The black haired ghost taunts me
, I read.
He sees everything and I can’t escape him.

Ava and the twins found us surrounded by dusty scrolls and books; she looked at it all with distaste while Ella and Sadie found their favourite book and sprawled on the floor to read it. ‘How can you stomach it?’ the Queen asked.

‘Reading? Or reading about Thorne?’ Finn asked.

‘Either.’

‘You’re definitely Falco’s cousin,’ she muttered. Then added with a smile, ‘It’s actually really interesting. Like being privy to a different species of human. He was meticulous with his information and his training. I mean, sure, he slaughtered a whole bunch of people, but if you want to be ruled by a scary tyrant, then at least this one was good with his paperwork.’

The joke didn’t land very well. I couldn’t stomach much more of my father’s emotionless sentences and lists. Ava, the only one of us who’d known him, did not smile.

I looked at my aunt, sensing something warring beneath her surface. ‘What is it?’

She shook her head.

‘We know why Roselyn and Ambrose loved him,’ Finn said. ‘But what about you?’

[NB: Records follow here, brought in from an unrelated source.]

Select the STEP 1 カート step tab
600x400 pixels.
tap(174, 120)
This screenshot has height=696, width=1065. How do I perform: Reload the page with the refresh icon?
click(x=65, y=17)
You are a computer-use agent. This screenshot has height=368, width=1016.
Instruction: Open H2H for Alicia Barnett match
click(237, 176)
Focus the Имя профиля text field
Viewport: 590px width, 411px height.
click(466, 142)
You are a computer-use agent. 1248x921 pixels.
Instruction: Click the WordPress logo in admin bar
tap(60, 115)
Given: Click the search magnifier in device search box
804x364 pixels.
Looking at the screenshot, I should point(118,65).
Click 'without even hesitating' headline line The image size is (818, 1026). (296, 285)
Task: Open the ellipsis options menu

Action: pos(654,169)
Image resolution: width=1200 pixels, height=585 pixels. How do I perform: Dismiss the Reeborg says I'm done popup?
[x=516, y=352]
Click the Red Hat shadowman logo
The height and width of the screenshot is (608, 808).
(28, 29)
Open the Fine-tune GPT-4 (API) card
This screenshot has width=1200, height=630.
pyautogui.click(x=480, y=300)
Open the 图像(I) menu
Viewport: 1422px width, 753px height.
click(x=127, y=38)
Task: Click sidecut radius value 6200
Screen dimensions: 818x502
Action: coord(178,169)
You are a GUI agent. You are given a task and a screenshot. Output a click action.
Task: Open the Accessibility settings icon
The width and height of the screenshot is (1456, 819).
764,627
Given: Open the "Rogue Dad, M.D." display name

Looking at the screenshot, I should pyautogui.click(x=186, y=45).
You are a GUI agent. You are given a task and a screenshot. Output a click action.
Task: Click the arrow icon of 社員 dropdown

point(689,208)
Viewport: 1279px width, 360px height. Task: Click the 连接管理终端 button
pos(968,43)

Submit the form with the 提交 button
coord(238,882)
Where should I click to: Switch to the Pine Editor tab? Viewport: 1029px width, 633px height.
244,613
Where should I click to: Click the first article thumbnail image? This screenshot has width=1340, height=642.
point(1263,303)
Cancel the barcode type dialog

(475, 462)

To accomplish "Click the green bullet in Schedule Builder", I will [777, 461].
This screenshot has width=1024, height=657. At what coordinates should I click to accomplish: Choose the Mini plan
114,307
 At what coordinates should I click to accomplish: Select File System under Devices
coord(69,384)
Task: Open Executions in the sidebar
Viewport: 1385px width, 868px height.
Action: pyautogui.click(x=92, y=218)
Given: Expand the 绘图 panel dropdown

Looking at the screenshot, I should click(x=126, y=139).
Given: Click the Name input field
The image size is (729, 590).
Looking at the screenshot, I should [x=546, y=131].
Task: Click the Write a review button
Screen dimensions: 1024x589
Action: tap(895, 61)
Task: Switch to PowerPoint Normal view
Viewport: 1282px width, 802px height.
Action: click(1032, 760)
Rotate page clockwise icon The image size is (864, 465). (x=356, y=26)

Ava stared at her, something in her shifting eyes. They faded to a very pale lilac, so pale it was almost white, but not. Not quite. Looking at me, her expression was flat. ‘Let me be clear,’ Ava of Orion said with a glance to make sure her children weren’t listening. ‘I did not love this man. I spent the most important years of my life hating him. Your mother and uncle have every right to forgive and forget – everyone survives loss in their own ways – but I do not, and I never will.’

I’d never heard her say anything like it before. She went along with the toasts in his name and she spoke warmly of him to her daughters. I realised what a generosity it was towards the people she loved.

‘What did he do to you?’ Finn asked.

‘I don’t care what he did to me. It was his wife he hurt, repeatedly. And to me that’s unforgivable, no matter how long he’s been dead.’

A wave of queasiness hit me and I closed the book before me with a snap. All these puzzle pieces were not making a whole. I could no better understand the man now than I had a month ago. And maybe that was the
truth of it: that there were no answers, no wholes left to be found. He would always be a mystery to me, existing only in words spoken with bias and memory.